L’accusation de Harvey Weinstein est accompagnée de témoins à l’appui – Date limite


Défiant les prévisions initiales selon lesquelles il durerait bien en mars, le procès pour viol de Harvey Weinstein devant la Cour suprême de New York avance à un rythme soutenu alors qu’il approche de la fin de sa quatrième semaine. Les principaux témoins à charge auraient probablement pris la parole au début de la semaine prochaine.

Le témoignage de mercredi a vu l’actuelle aspirante actrice Dawn Dunning et l’ancienne serveuse Tarale Wulff décrire plusieurs incidents présumés au cours desquels Weinstein a commis une inconduite sexuelle et une agression. Quatre femmes ont pris la parole dans le procès, mais la plupart ont été des témoins Molineaux, ce qui signifie que leurs accusations ne sont pas le fondement officiel de l’affaire mais peuvent illustrer un modèle de comportement de l’accusé.

Wulff, un mannequin de 43 ans qui a rencontré Weinstein pour la première fois en 2005 alors qu’il travaillait chez Cipriani SoHo, a raconté une soirée au night-club où Weinstein se masturbait devant elle, et une autre occasion où il la poussait sur un lit et la violait. Alors que Weinstein «se mettait en moi», se souvient Wulff, «je lui ai dit:« Je ne peux pas »et il m’a dit:« Ne t’inquiète pas, j’ai subi une vasectomie. »»

Weinstein, qui a été accusée par plus de 80 femmes, fait face à cinq chefs d’accusation de crime résultant des réclamations de deux femmes à New York. Il a insisté sur le fait que toutes les rencontres sexuelles étaient consensuelles. S’il est reconnu coupable, il risque la prison à vie. Après la clôture du procès de New York, il fera face à des accusations à LA qui ont été annoncées plus tôt ce mois-ci.

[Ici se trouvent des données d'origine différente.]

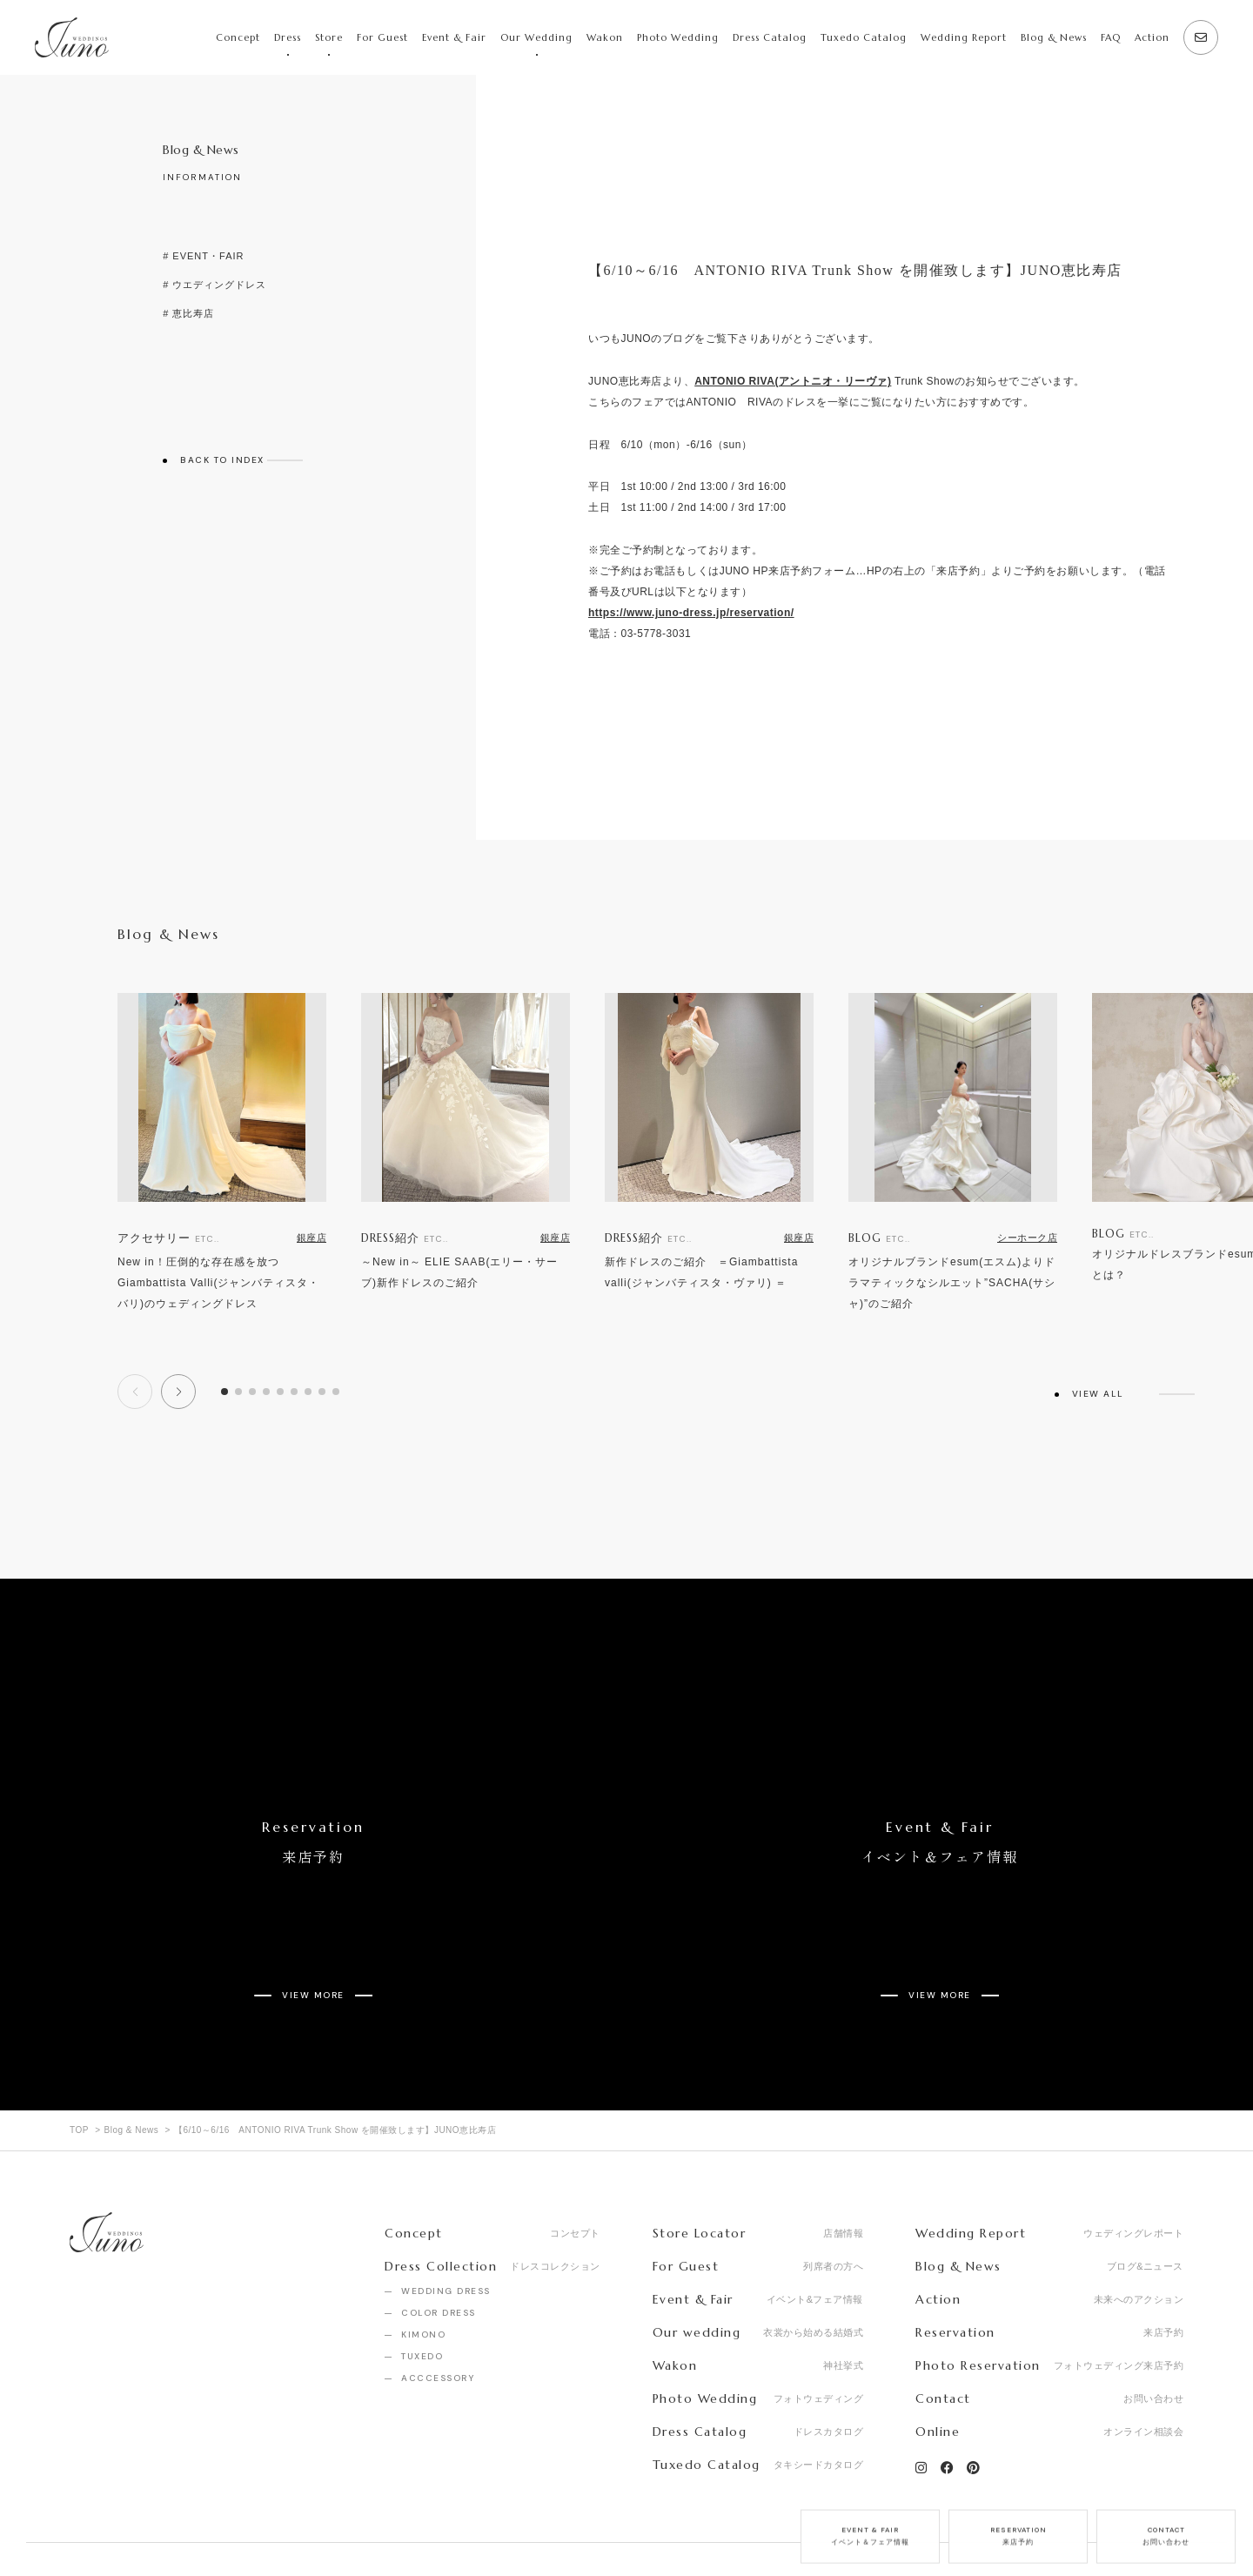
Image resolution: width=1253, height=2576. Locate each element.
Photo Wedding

Jeudi, le parquet prévoit d’appeler jusqu’à cinq témoins. Le groupe devrait comprendre l’ancien fiancé de Dunning, un directeur de Cipriani, un employé du cabinet d’avocats Boies Schiller, qui détaillera l’embauche par le cabinet du cabinet de sécurité Black Cube. Un autre témoin sera l’un des directeurs de casting de Impulsion, une version 2006 de Weinstein Co. L’accusation dit que Weinstein a fait miroiter une partie pour Dunning Impulsion, sans lui révéler que son frère, Bob Weinstein, contrôlait la production et que son ouverture avait donc moins de poids.

Mercredi, les avocats et les procureurs de la défense se sont disputés à plusieurs reprises à plusieurs reprises. À la fin de la journée, l’avocat de la défense Damon Cheronis a déclaré que la défense s’opposait à tous les témoins possibles que l’accusation prévoyait d’appeler jeudi. Le juge James Burke a rejeté au moins une demande d’interdiction de témoins, d’autres décisions étant attendues dans les prochains jours. Cheronis a déclaré que le fiancé de Dunning ne devrait pas être autorisé à témoigner parce que Dunning n’accuse pas Weinstein d’agression sexuelle. Plus tôt mercredi, Dunning avait décrit Weinstein la pénétrant numériquement et exigeant ensuite un trio. Malgré cela, Cheronis a maintenu: «Il n’y avait pas de prise, pas de force. Notre position est qu’il ne devrait pas être autorisé à témoigner. … Ils ne peuvent pas intégrer cela dans une tentative d’agression sexuelle. Ce n’est pas ce que c’était. “

Le procureur en chef Joan Illuzzi a déclaré que la réaction immédiate de Dunning aux incidents, telle qu’elle a été vue par une personne qui était proche d’elle à l’époque, est légitime. “Son retour à la maison et ses observations sur son comportement sont des témoignages pertinents”, a-t-elle déclaré.

Cheronis a déposé une objection similaire à ce que le jury soit autorisé à entendre le Impulsion directeur de casting. Illuzzi a répondu que la mauvaise orientation délibérée alléguée dans cette situation va à «tout le concept de tromper les femmes dans son antre».